Die Zentrale der Nord/LB in Hannover

Die Zentrale der Nord/LB in Hannover: Die Landesbank platzierte nun erstmals einen grünen Pfandbrief Foto: Imago Images / Westend61

Ihren ersten Grünen Pfandbrief hat die Nord/LB herausgegeben. Die Benchmark-Anleihe mit einem Volumen von 500 Millionen Euro hat eine Laufzeit von 5 Jahren und wird voraussichtlich ein Moody’s-Rating von Aa1 aufweisen. Über einen Deckungsstock mit Immobilienkrediten ist der Pfandbrief abgesichert.

Die Landesbank bietet institutionellen Investoren damit die Gelegenheit, in ein nach strengen Kriterien definiertes „grünes“ Produkt zu investieren, das gleichzeitig mit einer hohen Bonitätsnote versehen ist. Die über die Emission eingeworbenen Mittel werden ausschließlich für ökologisch nachhaltige Finanzierungen verwendet. Finanziert werden besonders energieeffiziente Gebäude, sogenannte Green Buildings.


Mindestens einmal jährlich wird ein Reporting erstellt, in dem unter anderem die Einsparung an CO2-Emissionen pro investierter Millionen Euro veröffentlicht werden. Bereits im Jahr 2017 hatte die damalige Konzern­tochter Deutsche Hypo einen Grünen Pfandbrief emittiert. Dabei handelte es sich um die weltweit zweite Emission eines grünen Hypothekenpfandbriefs überhaupt.

Der Grüne Pfandbrief wurde primär an institu­tionelle Investoren in Europa und Asien ausgegeben.
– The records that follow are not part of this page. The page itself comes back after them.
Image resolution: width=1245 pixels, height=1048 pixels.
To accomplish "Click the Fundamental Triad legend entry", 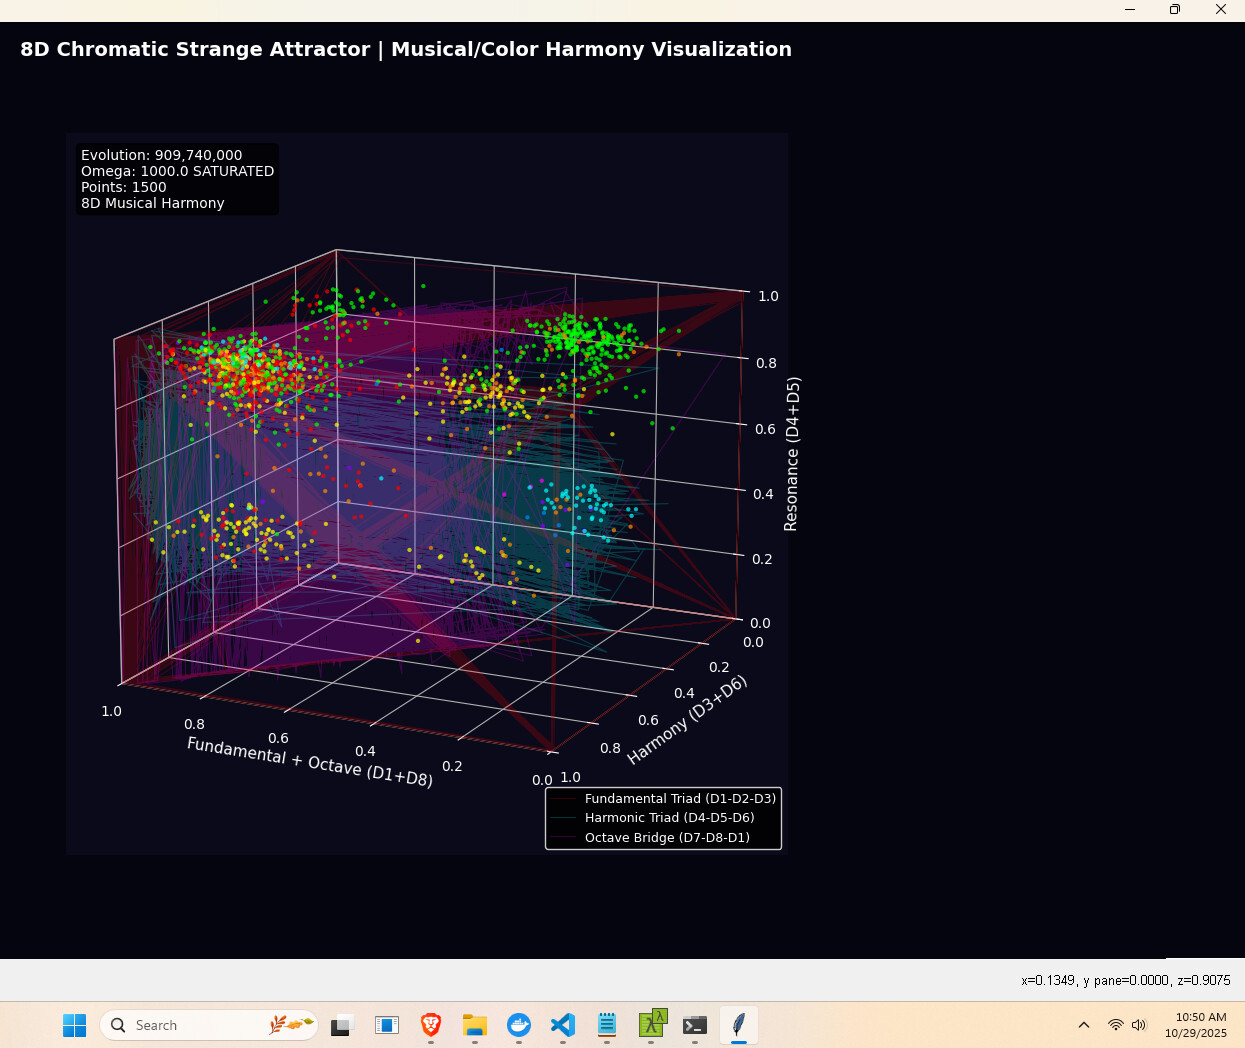I will [680, 798].
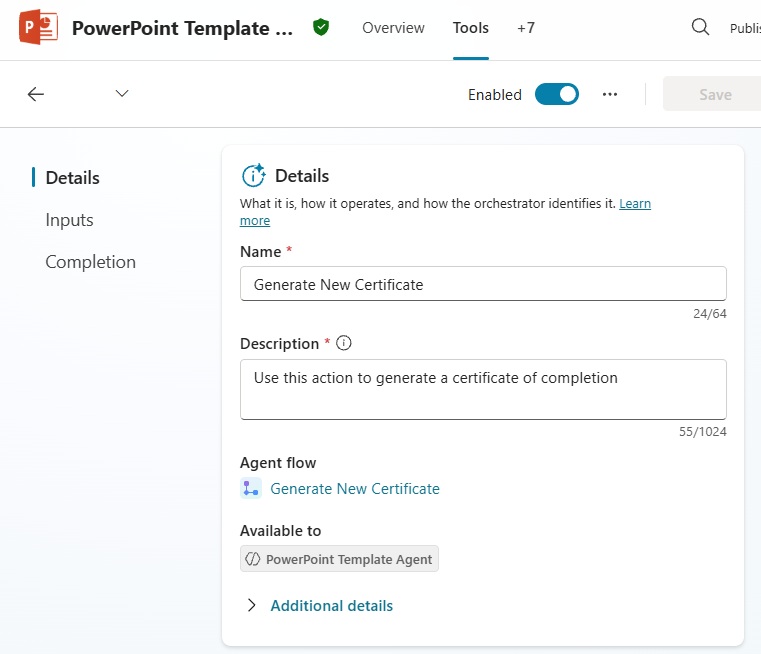
Task: Open search with the magnifier icon
Action: pyautogui.click(x=700, y=28)
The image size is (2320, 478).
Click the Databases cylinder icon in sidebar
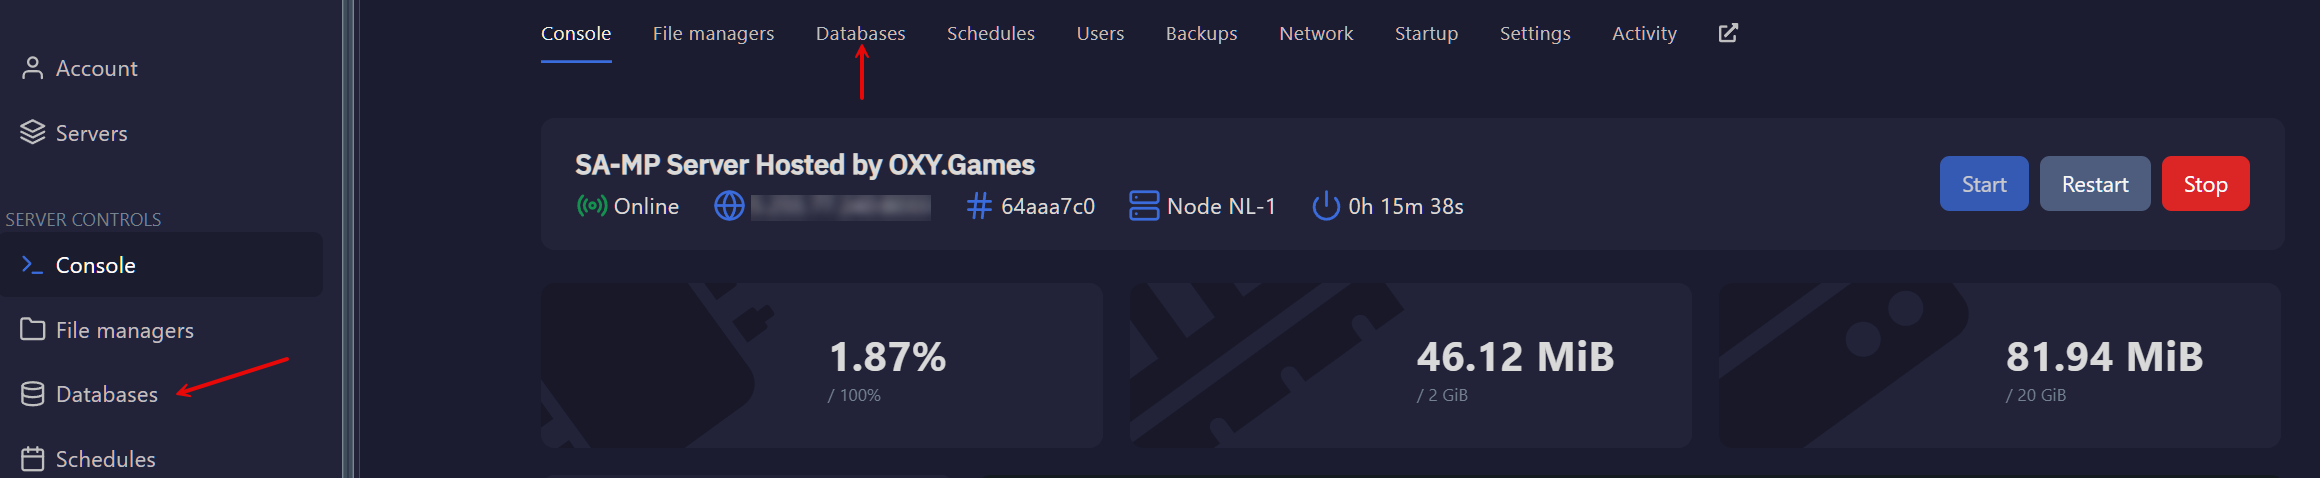pos(32,395)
Der Kupon beträgt 0,01 Prozent, die Rendite beläuft sich auf minus 0,305 Prozent, was einem Abschlag zur Swapmitte von einem Basispunkt entspricht. Das Orderbuch war mit 2,2 Milliarden Euro mehr als vierfach überzeichnet. Die gedeckte Anleihe folgt den Kriterien der Marke „Grüner Pfandbrief“, die vom Verband deutscher Pfandbriefbanken (vdp) unter Mitgestaltung durch die Nord/LB entwickelt wurde.